Fatigue is a common and distressing symptom in cancer survivors. Cancer-related fatigue is relieved with physical activity but the mechanisms for this are not well understood. The investigators hypothesize that a tailored and individualized exercise intervention will reduce cancer-related fatigue more than a classical exercise intervention.
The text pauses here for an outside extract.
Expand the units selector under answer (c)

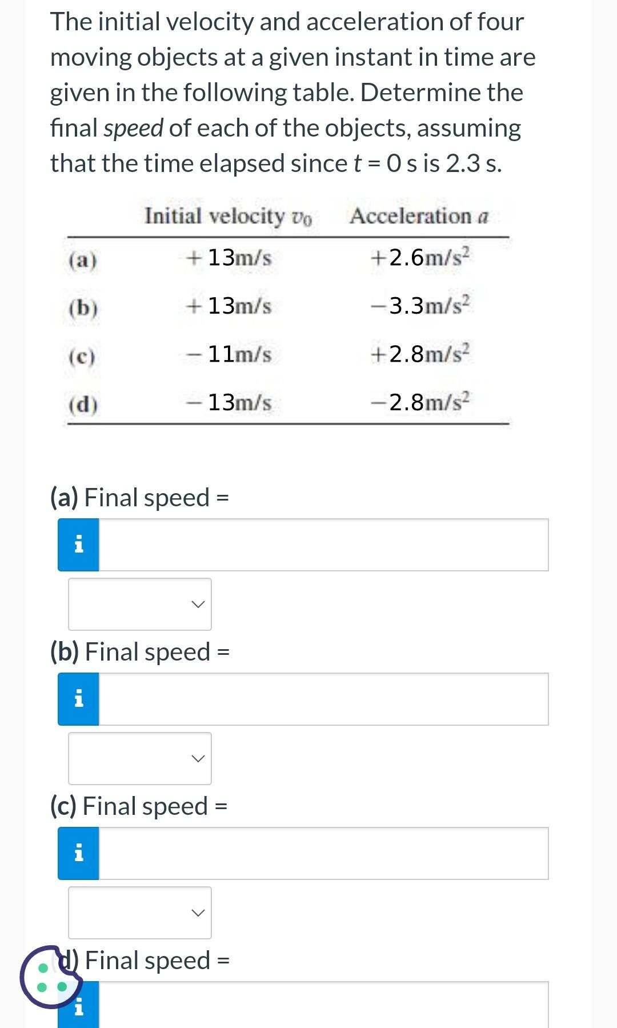139,914
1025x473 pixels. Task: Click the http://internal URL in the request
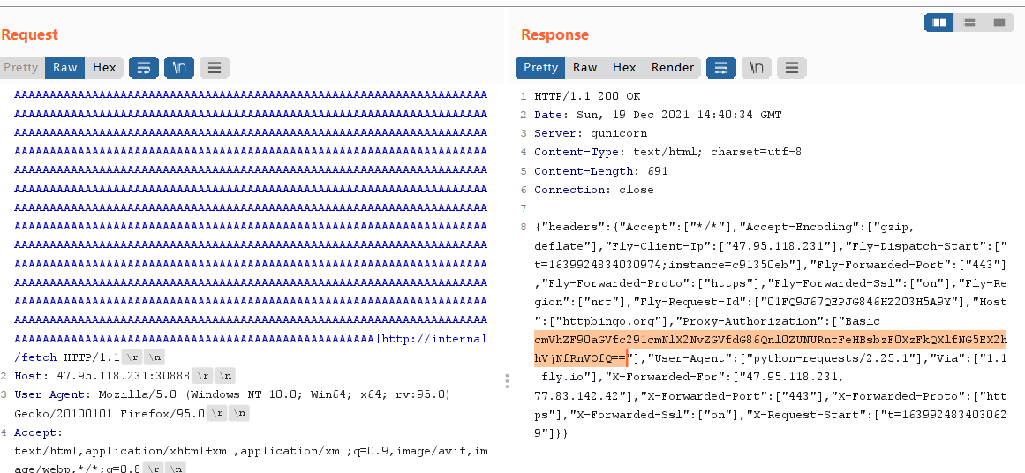(433, 339)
This study is designed to investigate the causes of fatigue with whole-body exercise and their relation to self-reported measures of fatigue before and after an exercise intervention.

Trial Description

Primary Outcome:

  • Assessment of change in the Functional Assessment of Chronic Illness Therapy - Fatigue (FACIT-Fatigue) Scale
Secondary Outcome:
  • Assessment of change in The Functional Assessment of Cancer Therapy - General (FACT-G)
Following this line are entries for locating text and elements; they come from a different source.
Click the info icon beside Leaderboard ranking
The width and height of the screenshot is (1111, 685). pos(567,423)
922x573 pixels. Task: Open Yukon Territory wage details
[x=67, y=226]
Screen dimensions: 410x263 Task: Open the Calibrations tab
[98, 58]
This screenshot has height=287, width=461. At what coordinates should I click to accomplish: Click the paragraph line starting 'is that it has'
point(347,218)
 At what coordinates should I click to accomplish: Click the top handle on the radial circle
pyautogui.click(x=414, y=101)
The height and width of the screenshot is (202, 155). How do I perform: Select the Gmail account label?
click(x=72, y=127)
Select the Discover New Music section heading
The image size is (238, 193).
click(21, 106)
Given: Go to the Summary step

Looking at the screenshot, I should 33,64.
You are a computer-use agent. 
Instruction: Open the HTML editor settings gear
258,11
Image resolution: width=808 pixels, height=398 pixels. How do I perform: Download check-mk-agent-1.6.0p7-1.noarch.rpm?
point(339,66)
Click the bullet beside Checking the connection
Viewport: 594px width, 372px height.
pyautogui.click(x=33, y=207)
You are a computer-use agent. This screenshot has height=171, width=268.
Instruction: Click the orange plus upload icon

  • Assessment of change in Edmonton Symptom Assessment System-revised tiredness scale
  • Maximal Isometric Force in the Knee Extensors
  • Cortical Voluntary Activation
  • Voluntary Activation
  • Potentiated Doublet Twitch Force
  • Muscle Compound Action Potential (M-Wave) Peak-to Peak Amplitude
  • Muscle Compound Action Potential (M-Wave) Peak-to Peak Duration
  • Muscle Compound Action Potential (M-Wave) Area
  • Motor Evoked Potential (MEP) Peak-to Peak Amplitude
  • Motor Evoked Potential (MEP) Peak-to Peak Duration
  • Motor Evoked Potential (MEP) Area
  • Cortical Silent Period
  • Voluntary Electromyography (EMG)
  • Amplitude of the Sleep-Wake Cycle
  • Peak Time of the sleep-wake Cycle
  • Mesor of the Sleep-Wake Cycle
  • inter-daily stability
  • intra-daily variability
  • L5
  • L5 mid
  • Wake actigraphy
  • Sleep Activity
  • Activity Index
  • Time in bed
  • Actual Sleep Time
  • Actual Wake Time
  • Sleep Onset Latency
  • Sleep Efficiency
  • Fragmentation index
  • Blood Biomarkers
  • Assessment of change in the Centre for Epidemiological Studies Depression Scale (CES-D) questionnaire.
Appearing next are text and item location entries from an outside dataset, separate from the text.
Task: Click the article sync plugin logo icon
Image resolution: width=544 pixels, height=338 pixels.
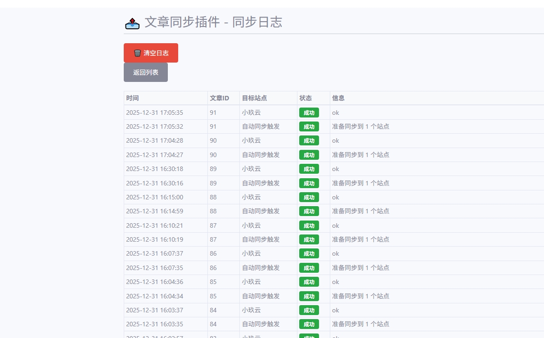Action: [132, 23]
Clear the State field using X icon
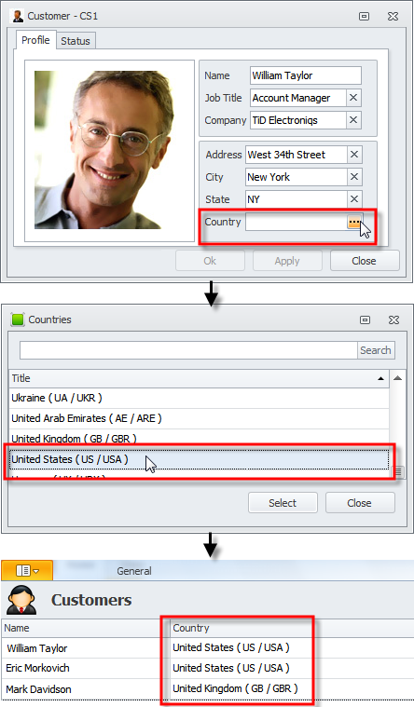 (354, 198)
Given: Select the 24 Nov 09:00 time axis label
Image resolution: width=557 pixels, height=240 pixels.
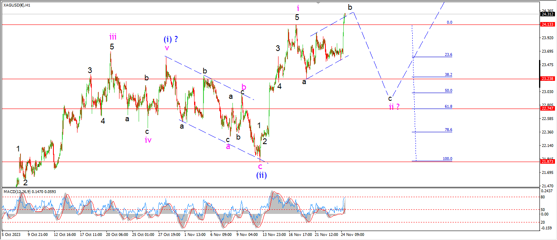Looking at the screenshot, I should click(x=352, y=235).
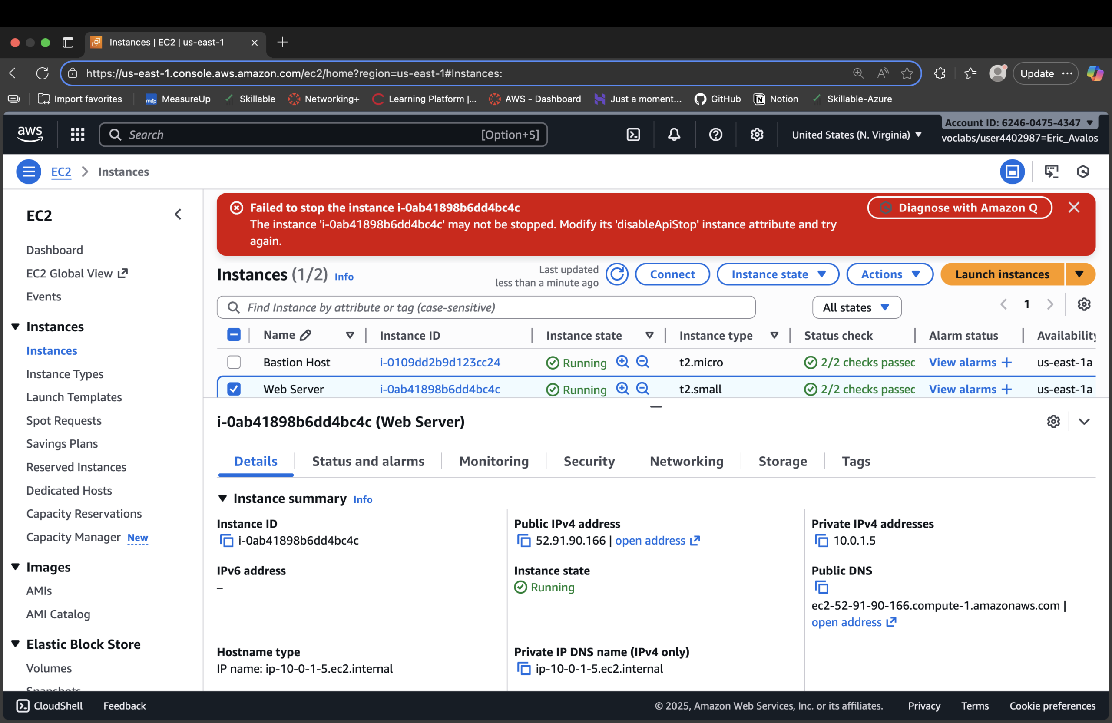Open the Actions dropdown
The image size is (1112, 723).
tap(890, 274)
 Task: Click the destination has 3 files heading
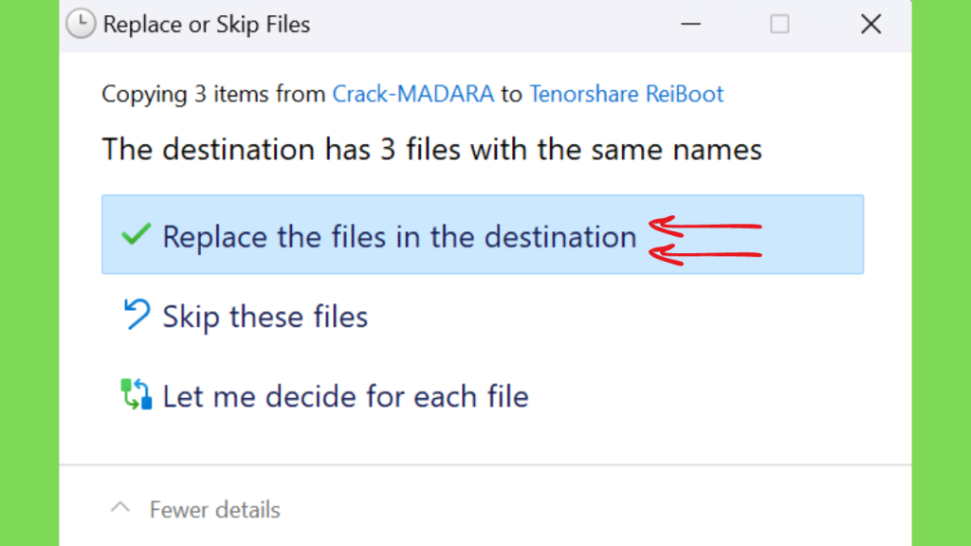[431, 150]
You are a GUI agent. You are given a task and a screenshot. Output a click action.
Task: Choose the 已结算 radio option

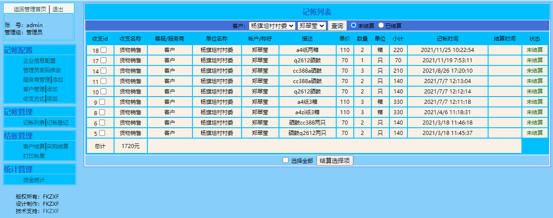click(x=381, y=25)
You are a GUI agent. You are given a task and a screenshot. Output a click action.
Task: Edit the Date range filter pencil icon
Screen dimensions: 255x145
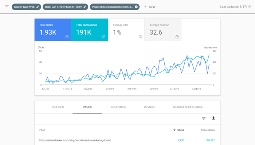85,7
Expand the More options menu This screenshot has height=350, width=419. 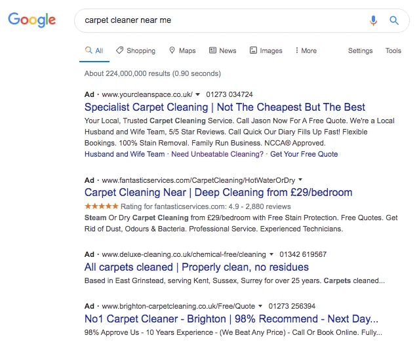point(306,50)
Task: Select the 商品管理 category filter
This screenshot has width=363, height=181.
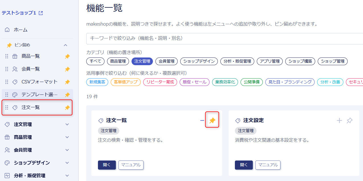Action: pos(118,61)
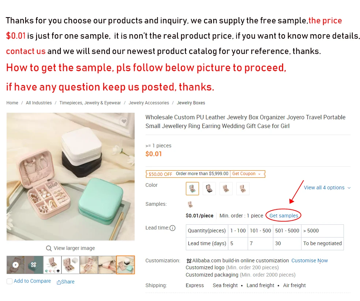Screen dimensions: 360x301
Task: Expand View all 4 options
Action: pos(327,188)
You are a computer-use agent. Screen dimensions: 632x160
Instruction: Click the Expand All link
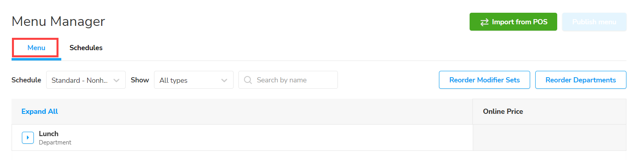coord(40,111)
  • Assessment of change in The Social Prevision Scale (SPS)
  • Assessment of change in The Functional Assessment of Cancer Therapy (FACT) Cancer Specific
  • Assessment of change in The Modified-Godin Leisure Time Exercise Questionnaire (GLTEQ)
  • Assessment of change in The Insomnia Severity Index (ISI)
  • Assessment of change in The Brief Pain Inventory Short Form (BPI-sf)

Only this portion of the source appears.